And then after correcting A.J.'s typo (SPST, should
have been SPDT), I did the same thing myself when
saying that there is no need to switch the neutral
side of the circuit.Duhhh!

Kent Fletcher
Brewing in So Cal




------------------------------

Date: Fri, 26 Dec 2003 16:21:23 -0500
From: Fred Johnson <FLJohnson at portbridge.com>
Subject: Copper/NaOH Chemical Resistance

Friends:

I was considering the cleaning method I will use with my new copper
counterflow chiller and have always found sodium hydroxide as a
reliable agent for cleaning. I was also considering storing the chiller
filled with a solution of sodium hydroxide. (Nothing is going to live
in that stuff between brews.)

I went to my trustworthy Cole-Parmer catalog to check out the chemical
resistance chart located in the back, and I found the following listed
as the resistance of copper to various concentrations of sodium
hydroxide:

sodium hydroxide (20%) - no effect ( satisfactory to 120 degrees F)
sodium hydroxide (50%) - minor effect
sodium hydroxide (80%) - severe effect: not recommended

So I felt pretty comfortable making up a 5% (w/v) solution of sodium
hydroxide and circulating this through the inner tubing coil. After
about 30 minutes, the solution had turned a nice Carolina blue.

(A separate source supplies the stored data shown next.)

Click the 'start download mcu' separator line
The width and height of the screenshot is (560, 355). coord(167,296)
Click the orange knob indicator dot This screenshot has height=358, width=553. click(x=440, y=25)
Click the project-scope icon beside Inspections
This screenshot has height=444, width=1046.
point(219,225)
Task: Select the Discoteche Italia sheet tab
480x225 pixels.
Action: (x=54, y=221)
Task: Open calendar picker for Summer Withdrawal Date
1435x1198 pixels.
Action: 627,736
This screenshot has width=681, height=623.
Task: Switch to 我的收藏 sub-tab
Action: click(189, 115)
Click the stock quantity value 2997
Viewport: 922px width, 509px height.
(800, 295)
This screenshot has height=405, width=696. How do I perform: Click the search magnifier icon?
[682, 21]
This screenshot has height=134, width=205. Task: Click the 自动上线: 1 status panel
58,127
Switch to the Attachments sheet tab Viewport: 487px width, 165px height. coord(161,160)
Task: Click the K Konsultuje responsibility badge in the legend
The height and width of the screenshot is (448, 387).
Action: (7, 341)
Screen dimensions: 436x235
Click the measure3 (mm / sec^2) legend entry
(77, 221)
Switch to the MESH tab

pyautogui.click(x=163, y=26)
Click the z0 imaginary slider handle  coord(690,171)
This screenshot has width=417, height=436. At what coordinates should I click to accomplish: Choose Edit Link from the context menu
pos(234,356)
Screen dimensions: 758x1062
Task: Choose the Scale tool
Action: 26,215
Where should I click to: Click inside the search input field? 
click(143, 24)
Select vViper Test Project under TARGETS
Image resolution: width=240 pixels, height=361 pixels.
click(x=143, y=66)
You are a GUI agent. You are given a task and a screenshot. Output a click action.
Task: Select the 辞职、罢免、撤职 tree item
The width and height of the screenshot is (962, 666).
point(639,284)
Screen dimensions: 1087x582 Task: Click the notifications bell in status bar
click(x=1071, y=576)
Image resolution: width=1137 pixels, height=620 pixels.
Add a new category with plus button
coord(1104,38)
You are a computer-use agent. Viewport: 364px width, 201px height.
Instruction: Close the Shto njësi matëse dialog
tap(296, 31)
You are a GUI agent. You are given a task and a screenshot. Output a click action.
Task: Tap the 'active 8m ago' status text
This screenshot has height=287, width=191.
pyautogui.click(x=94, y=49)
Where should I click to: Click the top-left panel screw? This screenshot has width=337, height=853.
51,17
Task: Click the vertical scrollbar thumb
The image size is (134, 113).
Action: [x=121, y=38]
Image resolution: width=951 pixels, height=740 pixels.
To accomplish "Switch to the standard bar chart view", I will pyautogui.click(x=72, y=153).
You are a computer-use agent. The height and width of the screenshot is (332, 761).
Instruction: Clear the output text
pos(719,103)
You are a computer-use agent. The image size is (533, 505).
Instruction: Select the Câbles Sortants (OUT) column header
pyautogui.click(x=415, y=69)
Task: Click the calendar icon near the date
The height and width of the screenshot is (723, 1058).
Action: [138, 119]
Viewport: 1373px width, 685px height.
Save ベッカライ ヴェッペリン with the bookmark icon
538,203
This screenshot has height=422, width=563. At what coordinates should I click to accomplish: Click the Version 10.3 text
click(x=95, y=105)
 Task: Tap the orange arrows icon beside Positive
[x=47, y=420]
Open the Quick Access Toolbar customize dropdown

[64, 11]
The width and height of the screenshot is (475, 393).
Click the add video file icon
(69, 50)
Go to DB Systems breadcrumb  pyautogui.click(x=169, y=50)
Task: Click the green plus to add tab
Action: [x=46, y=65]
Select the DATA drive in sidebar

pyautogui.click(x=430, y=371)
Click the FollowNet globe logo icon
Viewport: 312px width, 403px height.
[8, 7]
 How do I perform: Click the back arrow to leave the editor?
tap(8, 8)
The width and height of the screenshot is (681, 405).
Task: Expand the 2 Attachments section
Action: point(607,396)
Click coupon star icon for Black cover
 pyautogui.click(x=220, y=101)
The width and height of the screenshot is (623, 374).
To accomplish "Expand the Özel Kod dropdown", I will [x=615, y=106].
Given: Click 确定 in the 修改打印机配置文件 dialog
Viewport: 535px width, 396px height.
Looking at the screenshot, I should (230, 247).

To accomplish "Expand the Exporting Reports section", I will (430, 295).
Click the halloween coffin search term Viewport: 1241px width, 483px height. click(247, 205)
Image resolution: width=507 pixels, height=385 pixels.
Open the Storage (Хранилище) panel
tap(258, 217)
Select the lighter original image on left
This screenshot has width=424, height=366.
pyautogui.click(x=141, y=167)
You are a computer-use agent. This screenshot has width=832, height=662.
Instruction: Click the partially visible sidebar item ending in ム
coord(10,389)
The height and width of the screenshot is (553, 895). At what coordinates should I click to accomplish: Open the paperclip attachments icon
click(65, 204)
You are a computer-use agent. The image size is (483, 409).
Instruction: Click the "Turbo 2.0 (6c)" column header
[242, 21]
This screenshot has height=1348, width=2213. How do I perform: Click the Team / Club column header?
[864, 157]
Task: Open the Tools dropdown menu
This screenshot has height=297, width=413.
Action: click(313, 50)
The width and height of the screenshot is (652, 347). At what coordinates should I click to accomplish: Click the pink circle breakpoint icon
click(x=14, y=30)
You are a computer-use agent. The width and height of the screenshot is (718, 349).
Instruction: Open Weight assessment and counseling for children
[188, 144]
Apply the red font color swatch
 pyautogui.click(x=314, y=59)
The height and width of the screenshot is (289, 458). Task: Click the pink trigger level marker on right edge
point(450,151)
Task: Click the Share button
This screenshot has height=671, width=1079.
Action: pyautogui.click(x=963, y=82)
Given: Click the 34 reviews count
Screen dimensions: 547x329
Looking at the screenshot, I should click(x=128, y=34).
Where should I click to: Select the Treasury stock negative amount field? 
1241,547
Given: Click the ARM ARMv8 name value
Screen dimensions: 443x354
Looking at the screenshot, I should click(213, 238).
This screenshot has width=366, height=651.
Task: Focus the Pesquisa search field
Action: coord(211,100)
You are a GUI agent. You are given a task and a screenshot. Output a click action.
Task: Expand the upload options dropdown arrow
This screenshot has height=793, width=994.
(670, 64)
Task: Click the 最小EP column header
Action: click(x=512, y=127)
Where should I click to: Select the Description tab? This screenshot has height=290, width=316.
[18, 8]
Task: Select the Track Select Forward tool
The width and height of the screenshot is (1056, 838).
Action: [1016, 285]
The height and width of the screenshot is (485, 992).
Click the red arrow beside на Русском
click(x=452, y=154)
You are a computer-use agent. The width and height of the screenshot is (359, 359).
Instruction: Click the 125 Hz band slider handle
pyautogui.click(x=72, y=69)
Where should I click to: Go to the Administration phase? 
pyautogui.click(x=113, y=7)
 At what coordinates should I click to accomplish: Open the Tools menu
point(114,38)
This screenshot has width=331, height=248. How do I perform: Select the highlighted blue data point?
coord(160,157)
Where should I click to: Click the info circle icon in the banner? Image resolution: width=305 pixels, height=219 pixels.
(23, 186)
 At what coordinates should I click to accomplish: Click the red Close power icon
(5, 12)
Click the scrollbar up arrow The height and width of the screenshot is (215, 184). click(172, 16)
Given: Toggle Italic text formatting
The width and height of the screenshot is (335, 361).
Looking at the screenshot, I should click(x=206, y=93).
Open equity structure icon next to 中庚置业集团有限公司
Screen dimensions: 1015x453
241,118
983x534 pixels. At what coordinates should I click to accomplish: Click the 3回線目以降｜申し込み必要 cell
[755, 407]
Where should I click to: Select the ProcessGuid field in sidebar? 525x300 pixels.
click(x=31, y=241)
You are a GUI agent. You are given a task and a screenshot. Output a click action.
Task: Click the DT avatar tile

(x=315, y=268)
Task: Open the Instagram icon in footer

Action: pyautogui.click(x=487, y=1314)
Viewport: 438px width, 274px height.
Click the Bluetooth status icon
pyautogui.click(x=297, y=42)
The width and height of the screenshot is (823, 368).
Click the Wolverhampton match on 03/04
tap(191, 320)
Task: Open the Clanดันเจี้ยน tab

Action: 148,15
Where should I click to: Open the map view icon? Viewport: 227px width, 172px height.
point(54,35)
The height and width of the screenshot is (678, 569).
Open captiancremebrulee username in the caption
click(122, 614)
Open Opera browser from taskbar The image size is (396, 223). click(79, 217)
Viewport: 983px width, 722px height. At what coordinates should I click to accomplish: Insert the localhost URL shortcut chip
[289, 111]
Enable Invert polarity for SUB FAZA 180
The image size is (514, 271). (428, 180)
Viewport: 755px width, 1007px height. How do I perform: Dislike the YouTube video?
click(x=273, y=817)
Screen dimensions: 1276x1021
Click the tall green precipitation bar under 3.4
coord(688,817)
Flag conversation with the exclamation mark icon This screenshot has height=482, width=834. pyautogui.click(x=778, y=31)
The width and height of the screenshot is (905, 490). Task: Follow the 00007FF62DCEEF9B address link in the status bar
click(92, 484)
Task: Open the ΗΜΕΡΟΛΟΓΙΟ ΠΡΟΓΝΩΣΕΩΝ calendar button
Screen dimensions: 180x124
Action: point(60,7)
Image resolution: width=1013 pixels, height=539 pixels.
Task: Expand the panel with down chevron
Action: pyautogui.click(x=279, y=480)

So what's the explanation?

I wonder if the blue color is the result of some salt, such as cupric
oxide being dissolved by the solution leaving behind clean copper which
will be essentially inert to the sodium hydroxide. Or is the
Cole-Parmer catalog incorrect? Will a 5% sodium hydroxide solution
corrode the copper?

Fred L Johnson
Apex, North Carolina, USA



------------------------------

Date: Fri, 26 Dec 2003 19:28:06 -0500
From: "-S" <-s at adelphia.net>
Subject: re :Tannin squeezins'/mad-cow sausages

Pat B writes ...

>Scott Alfter wrote:
>
>> but squeezing the bag can pull out tannins and/or other
>> undesirable substances.
>
>Tannin extraction is a function of pH and not of mechanical
>pressure.

There is, as far as I know, no [none, zero, nada] demonstration of this
bit of HB lore that pH determines tannin extraction. It may be true, but I
tend to doubt it.

Barley has no real tannins, tho' some polyphenolics which have been referred
to as tannoids are part of the category of polymeric flavanols. These
flavanols are the troublemakers involved in haze, bitterness and astringency
(but typically only after oxidation & polymerization post boil) . The other
below flavor threshold in beer, but may even contribute minor positive
flavor characteristics - except when carboxylated into off-flavored smokey,
medicinal, clovey off-flavored compounds.

Tannoid and tannoid precursors actually drop in concentration as the lauter
proceeds, but the concentration of total extract drops even faster ! This
means that late runnings have less tannoids, but the ratio of tannoids to
sugar is increasing. Late runnings also have more protein, much more
silicates (harsh husky tasting) more mineral solute, more polysaccharides,
more starch and more phosphate compared to extract too. Late runnings are
decidedly inferior in flavor quality to earlier runnings, but tannoids are
only one of many possible causes and not the most serious IMO.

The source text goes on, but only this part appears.